As with all retrospective studies, biases are possible in the recall of childhood experiences, especially since all participants were currently depressed. The Childhood Experience of Care and Abuse interview addresses this concern in a more rigorous fashion than that provided by self-report questionnaires, since respondents are probed during the interview about potentially neglected positive information. Furthermore, ratings of childhood adversity are made by judges who are blind to diagnostic subtype. Another limitation of the present design is that it was based on a community group of women, and, therefore, results may not generalize to men or to patient groups. Nevertheless, Hamilton depression scale scores of the present participants were comparable to those reported in most outpatient study groups in the literature. In addition, more than half of the study group was currently receiving outpatient treatment in the community, and no differences were noted on any study variables between this subgroup and those not receiving treatment.

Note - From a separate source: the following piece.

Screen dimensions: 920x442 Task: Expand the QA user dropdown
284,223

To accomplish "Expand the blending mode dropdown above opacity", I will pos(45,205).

The present study was also limited by its cross-sectional design, which precluded analysis of the relationship between childhood adversity and endogenous depression across repeated episodes. In particular, controversy exists regarding whether endogenous depression is a stable syndrome that expresses itself similarly across recurrent episodes
(27,
28) or whether the phenomenology of depression changes across episodes
(29). Future research investigating the relationship of childhood adversity to the phenomenology of depression across the lifetime course of the disorder is necessary to help resolve this issue.
In summary, severe levels of childhood adversity were significantly associated with severe endogenous depression. These results may enlarge thinking about the traditional etiological distinction between endogenous and nonendogenous depression and are consistent with emerging research outlining the neuropathological consequences of childhood adversity. Such a symptom profile is of great concern clinically, since it is associated with higher rates of relapse and recurrence
(5). Therefore, we suggest that individuals with severe abuse and poor parental care be identified early through regular clinical assessment for childhood adversity and targeted for rigorous acute and maintenance interventions.